Transcribe each entry exactly as it appears, leaving out any picture it holds.

Saved data entries

::::::::

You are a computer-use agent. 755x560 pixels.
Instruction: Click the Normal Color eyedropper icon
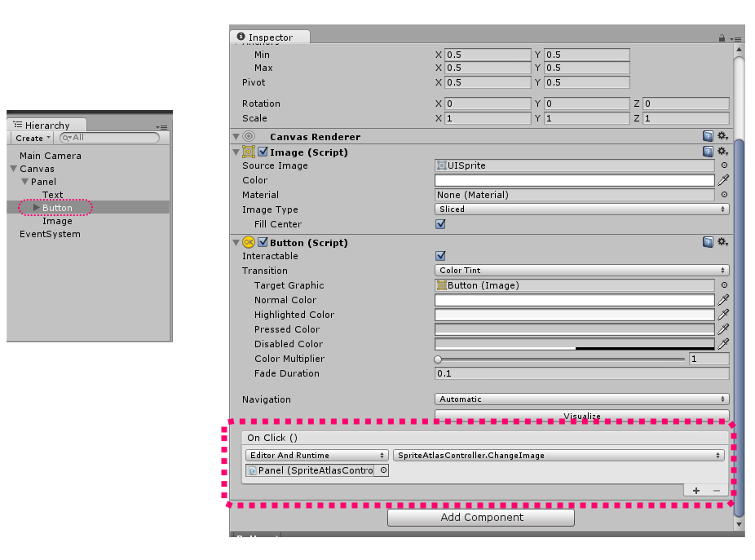point(723,300)
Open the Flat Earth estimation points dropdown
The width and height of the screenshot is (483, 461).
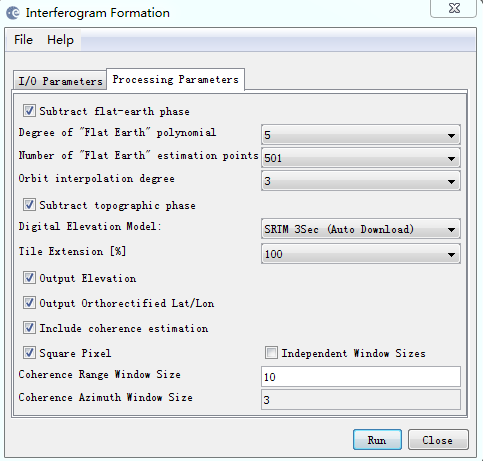pyautogui.click(x=361, y=158)
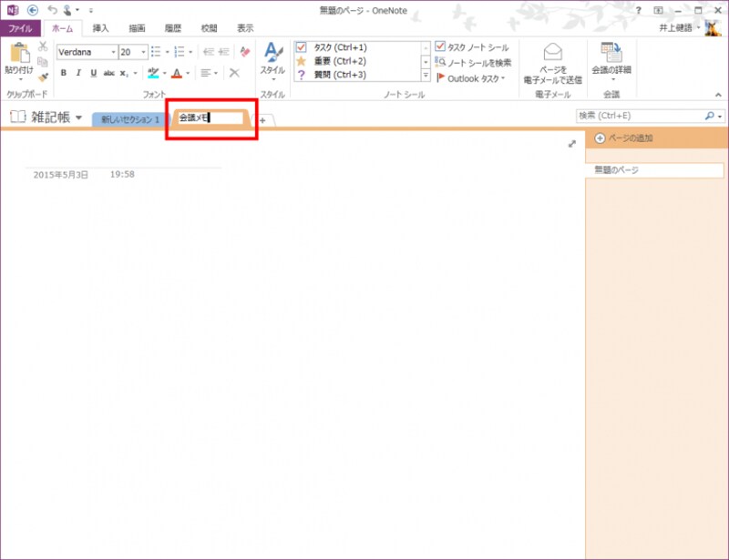Expand the 雑記帳 notebook dropdown
The width and height of the screenshot is (729, 560).
(x=78, y=117)
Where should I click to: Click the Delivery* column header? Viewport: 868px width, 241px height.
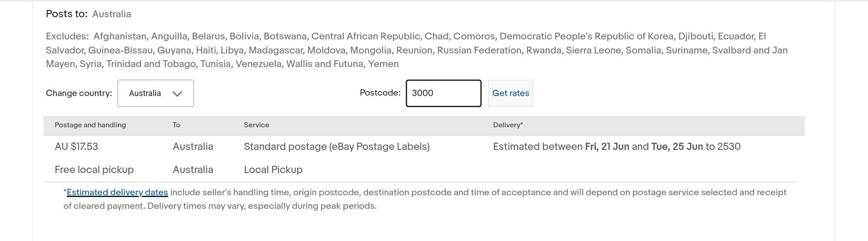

::::::::

Solution for this exercise -
You are a computer-use agent. 755x560 pixels.
Instruction: Click the Normal Color eyedropper icon
point(723,300)
Open the Flat Earth estimation points dropdown
The width and height of the screenshot is (483, 461).
pyautogui.click(x=361, y=158)
Expand the 雑記帳 notebook dropdown
The width and height of the screenshot is (729, 560).
(x=78, y=117)
Where should I click to: Click the Delivery* column header? Viewport: 868px width, 241px height.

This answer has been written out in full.